Overview of cats enrolled in the study.
| Case no. |
Group | Samples collected |
Age (years) |
Sex | Recent antifungals |
|---|---|---|---|---|---|
| 1 | Naïve Persian control | G, E | 1–5 | M | No |
| 2 | Naïve Persian control | G, E | >10 | F | No |
| 3 | Naïve Persian control | G | >10 | F | No |
| 4 | Naïve Persian control | G, E | 6–10 | M | No |
| 5 | Naïve Persian control | G | 1–5 | M | No |
| 6 | Naïve Persian control | G, E | 1–5 | F | No |
| 7 | Naïve Persian control | G, E | >10 | M | No |
| 8 | Naïve Persian control | G, E | >10 | M | No |
| 9 | Naïve Persian control | G | 1–5 | M | No |
| 10 | Naïve Persian control | G, E | >10 | F | No |
| 11 | Naïve Persian control | G, E | >10 | F | No |
| 12 | Resistant Persian control | G | >10 | M | No |
| 13 | Resistant Persian control | G | >10 | M | No |
| 14 | Resistant Persian control | G, E | 1–5 | F | No |
| 15 | Resistant Persian control | G | 6–10 | M | No |
| 16 | Resistant Persian control | G | 6–10 | F | No |
| 17 | Resistant Persian control | G | 6–10 | F | No |
| 18 | Resistant Persian control | G, E | 1–5 | M | No |
| 19 | Resistant Persian control | G, E | 6–10 | M | No |
| 20 | DLH control | G | 1–5 | F | No |
| 21 | DLH control | G | 1–5 | F | No |
| 22 | DLH control | G | 6–10 | M | No |
| 23 | DLH control | G | >10 | F | No |
| 24 | DLH control | G | >10 | F | No |
| 25 | DLH control | G | 1–5 | M | No |
| 26 | DLH control | G | 1–5 | M | No |
| 27 | DLH control | G | 6–10 | M | No |
| 28 | DLH control | G | >10 | F | No |
| 29 | DLH control | G | 1–5 | M | No |
| 30 | Persian case | G, L, E | >10 | M | No |
| 31 | Persian case | G, L | 6–10 | F | No |
| 32 | Persian case | G, L | 1–5 | F | Yes |
| 33 | Persian case | G, L | 6–10 | F | No |
| 34 | Persian case | G, L | 6–10 | M | No |
| 35 | Persian case | G | 1–5 | F | Yes |
| 36 | Persian case | G, L, E | 6–10 | M | Yes |
G, general swab; E, environmental swab; M, male; F, female; DLH, domestic long hair; L, lesion swab.
All Group 3 cats had at least two different diagnostic tests positive for dermatophytosis at the time of sample collection, including culture and one or more of the following: Wood’s lamp examination, skin cytological investigation, trichogram, PCR or biopsy examination.

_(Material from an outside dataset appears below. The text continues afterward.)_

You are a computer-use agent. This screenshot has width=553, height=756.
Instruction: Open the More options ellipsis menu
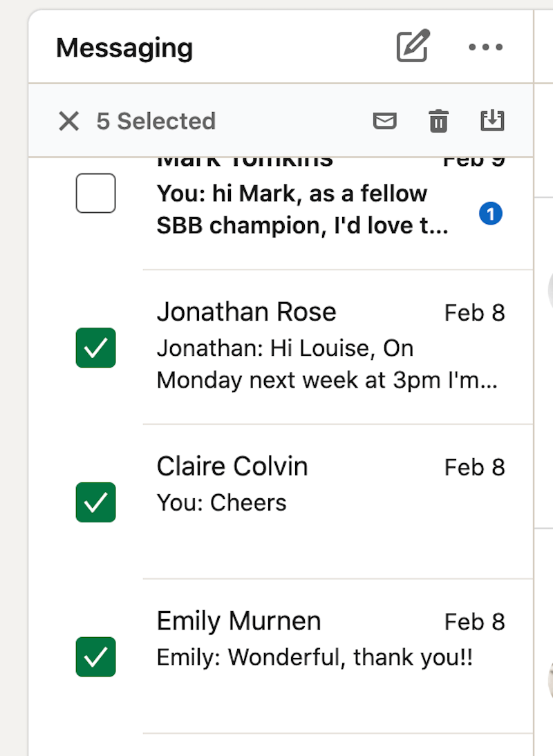point(485,47)
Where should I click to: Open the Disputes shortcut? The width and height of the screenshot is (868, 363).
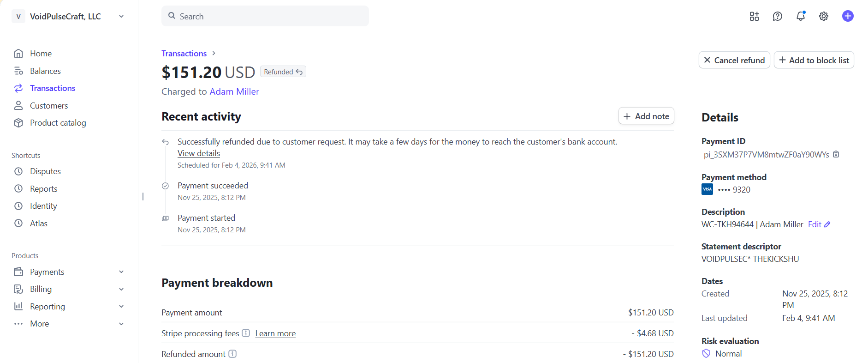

These cats exhibited clinical signs including alopecia over a large area of the body, scaling, erythema, pruritus and easily epilated hair. Five of these cats had chronic or recurrent infections despite previous treatment with oral itraconazole or terbinafine and topical lime sulfur treatments. Two cats had biopsy-confirmed pseudomycetoma in addition to the lesions described previously. Three of the Persian cases received oral and/or topical antifungal treatment within one month of sample collection.
Sample collection and sequencing
For each animal, two skin swabs (Isohelix, Cell Projects Ltd.; Harrietsham, UK) were rubbed on five total skin sites: interscapular, dorsal tail-base, axilla, groin and facial folds. These two swabs immediately were stored together in a single MoBio PowerBead tube (MoBio Laboratories, Inc.; Carlsbad, CA, USA), and this sample was referred to as the ”general” swab. For each of six Group 3 Persian cats with lesions, two additional swabs were rubbed on a single lesion. These two swabs immediately were stored together in a single MoBio PowerBead tube, and this sample was referred to as the ”lesion” swab. During swabbing, the hair was spread with gloved hands and swabs were rubbed 10 times on each side of the swab on the skin within a 2.54 cm2 area at each site. All swabs were stored within the MoBio PowerBead tube at 4°C for no more than two weeks before DNA extraction. Owners were instructed to use the same swabbing method – using the same type of swab – to collect samples from the household environment (specifically a site of carpet or bedding frequented by the cat).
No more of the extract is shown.